Hello. I am not obese, but I've almost always been overweight. I am currently about 40-50 pounds overweight. I have three young kids and I've been trying for years to find the right diet for me. I know that they all work if you can actually follow them, but I have a serious problem with sugar dependence. It brings my efforts to a screeching halt every time. I am prediabetic, if not diabetic already, and I have borderline high blood pressure. I am a nurse and I know what I should be doing, but the desire for sugar overrides every piece of common sense and knowledge I have. I've tried curing my problem with consistent protein, but I don't really like most protein sources. I had chicken for breakfast this morning with half a grapefruit because I wasn't in the mood for egg whites. I am literally not interested in any of the foods that are supposedly the ones I should be eating. I am really losing hope that I will ever overcome this problem. I can't even go one day without the sugar (mainly chocolate), and once I eat some, I always eat more. I can't moderate because it's a compulsion. Please tell me if you know of anything else I can do. I've considered a fat farm or something of that sort, but I am needed at home and I probably couldn't afford it anyway. I don't mind exercising, but I've learned that it does very little good if I'm not eating properly as well, so I've stopped doing it. My eating has always been the unsurmountable part of becoming healthy for me. I lost 30 pounds in 3 months when I was 17 by using Phentermine, and that is the only time in my life that I have lost a significant amount of weight and kept it off for at least a few years. I've tried using it again, but it causes palpitations and hypertension, so I can't use it anymore. Can you help me? Can anybody?
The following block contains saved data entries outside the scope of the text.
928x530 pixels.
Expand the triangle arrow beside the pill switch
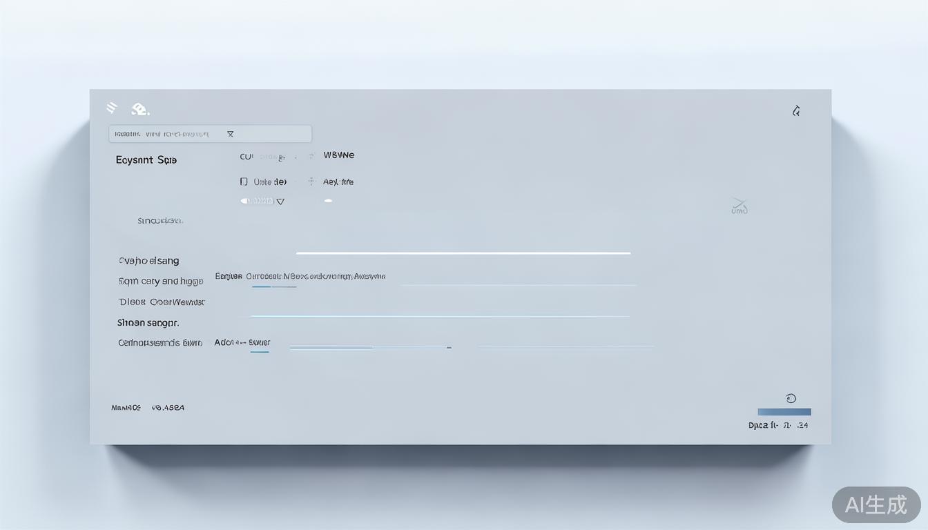pyautogui.click(x=280, y=202)
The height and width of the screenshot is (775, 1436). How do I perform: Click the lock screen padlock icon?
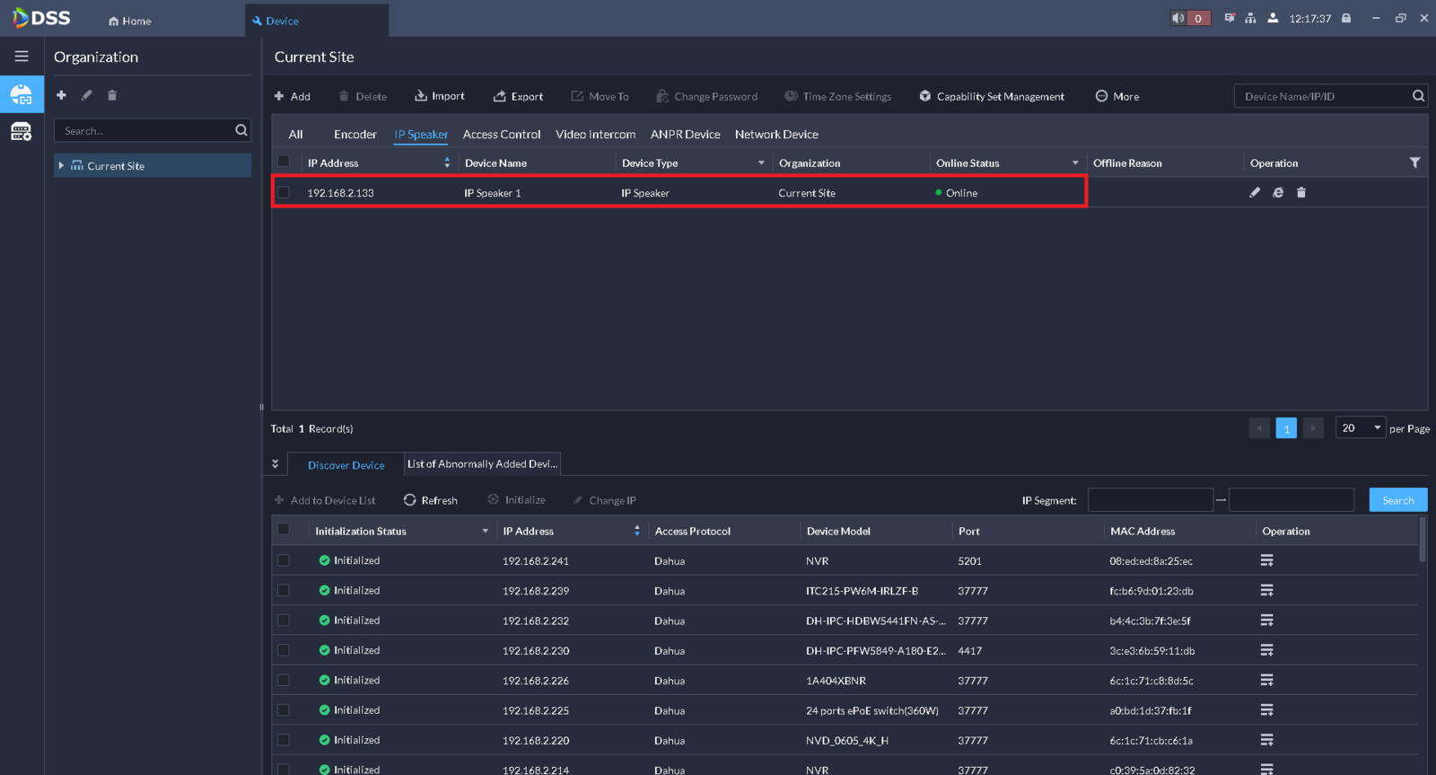[1346, 18]
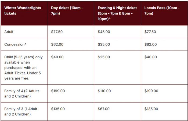Click the Family of 4 Evening price $110.00
The height and width of the screenshot is (121, 188).
[x=104, y=91]
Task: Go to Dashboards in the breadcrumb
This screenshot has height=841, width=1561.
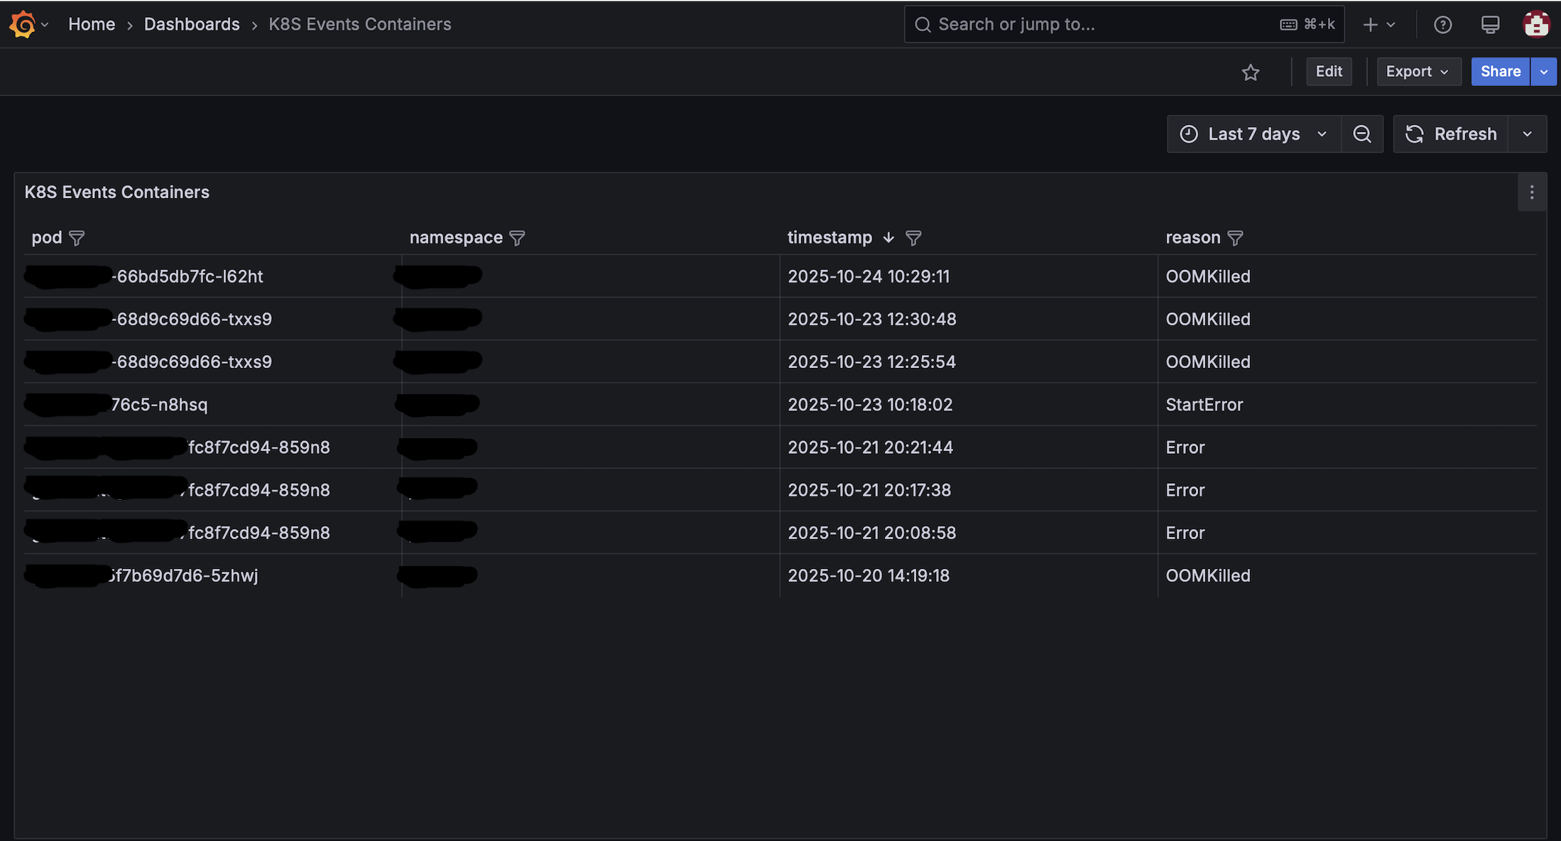Action: pyautogui.click(x=192, y=24)
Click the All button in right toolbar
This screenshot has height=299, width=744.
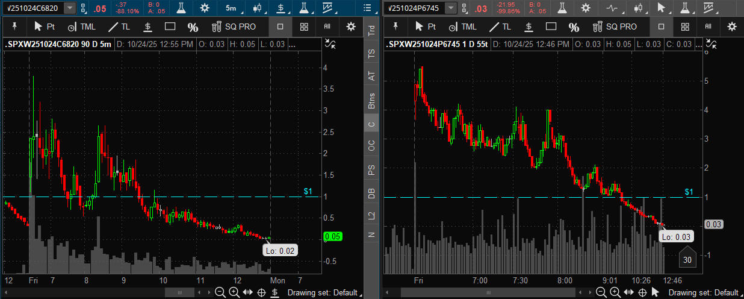tap(708, 27)
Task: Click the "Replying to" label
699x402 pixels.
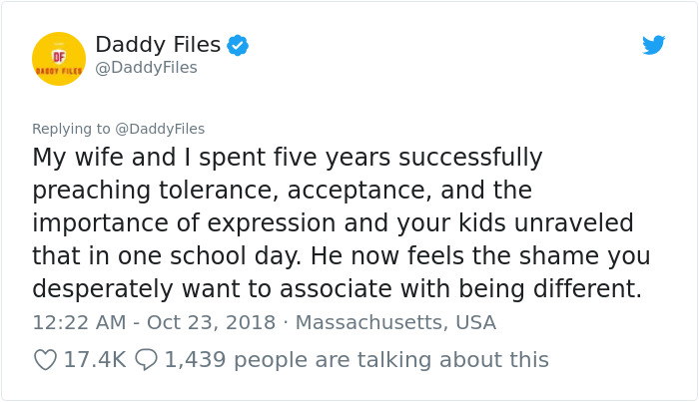Action: pyautogui.click(x=70, y=129)
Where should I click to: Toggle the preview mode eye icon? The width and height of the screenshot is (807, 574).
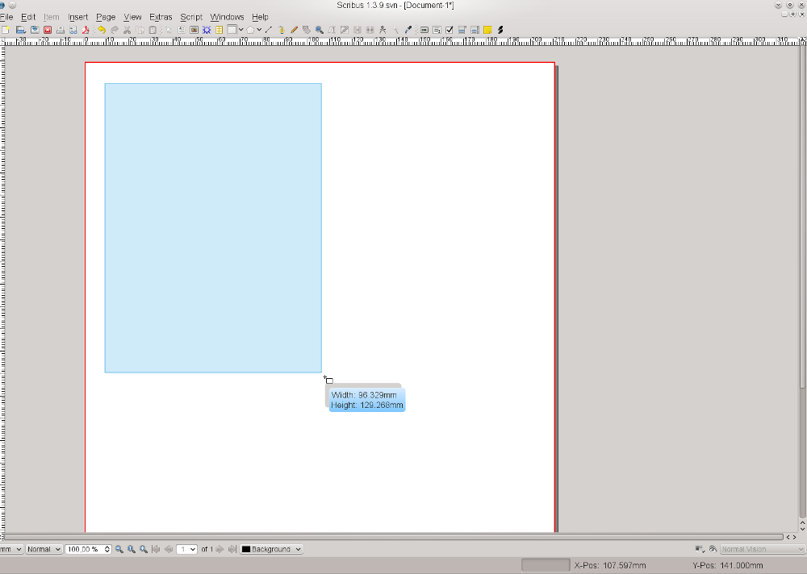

I had the same issue.. i could not eat any meal that did not involve sugary food. Apart from at meals I also ate sweet things as snacks throughout the day. If I didnt get a 'fix' at 3pm, I was on the edge of my nerves!
I was quite over weight and not really happy with myself. Worse, I was, by example, teaching my kids very bad eating habits.
My 'cure' was to give myself a couple of weeks where i denied myself any rubbish food at all. I didnt have sweets, sweet drinks, bread, cheese and even savoury snacks were out. I made a point of not buying anything so the temptation was not there for me.
It was partly because I was worried about the amount of sugar I was consuming but also because I was getting really bad stomach pain.
I will tell you it was not easy BUT it was more manageable because I told myself it was a temporary measure. I didnt really like to eat a lot of fruit though I was a big lover of veg.
I think I set myself a target of 4 weeks.
I had only fruit salad and natural yogurt for breakfast.. but as much of it as i could eat. Sometimes i sprinkled it with plain oats. the fruit salad was tinned pineapple and tinned oranges (in juice) mixed up with apples, grapes, mango, strawberries or anything I had in the fridge. I bought lots of the tinned fruit because the juice made the salad and yogurt lovely and sweet.
For lunch and dinner I tried to eat raw things.. salad, fruit that kind of thing and i picked only the things that i really liked to put in the salad. My fave is garlic, mushrooms and peppers all roasted together, spring onions, green stuff (lettuce things), fresh beetroot and /or avocado on the side, hard boiled eggs or tinned chickpeas, corn, cherry or other tasty tomatoes, cucumber and a bit of olive oil. I made up enough to do a few days.
Sometimes later in the day i took a 'normal' meal .. rice, potatos, pasta.. with loads of steamed veg and some kind of interesting sauce.
I snacked on apples and other fruit
I had to pick things that i could make quickly and in biggish quantities - i'm a single parent and work about 11 hours a day so I can't spend a lot of time cooking. I am also a vegetarian.
The first week wasnt easy. I just wanted chocolate and biscuits ALL the time. The second week was easier. I just kept saying to myself it's only for a few more days. By the third week I was looking forward to it and not even thinking about sweet stuff.
I went from a UK size 20 to a 16 in about 3 months. The big bonus was once I saw the weight come off, it became a lot easer to stick with it. But I think my body just adjusted to having nice fresh food.
I am loads lighter, don't have stomach pains unless i eat rubbish, and mostly don't bother with sweet stuff. I have stayed with the healthy eating - I snack on fruit mostly but I do also have bread now sometimes. I do have sweet things - especially at that time of the month .. but i don't crave it any more. I eat sweet things like everyone else .. occasionally and for a treat. Not as an integral part of every meal!
I hope you beat this particular demon.. I think if I can manage it, you can. My colleagues and family were stunned that I could stop the chocolate.. noone could believe it because it was such a central element of my diet. I am free of it now and don't intend to start again.
If only i could give up the smoking
Thanks for the suggestions. :) I know I'm never going to avoid sugar completely, so I'll have to learn moderation I think. Good luck with quitting smoking.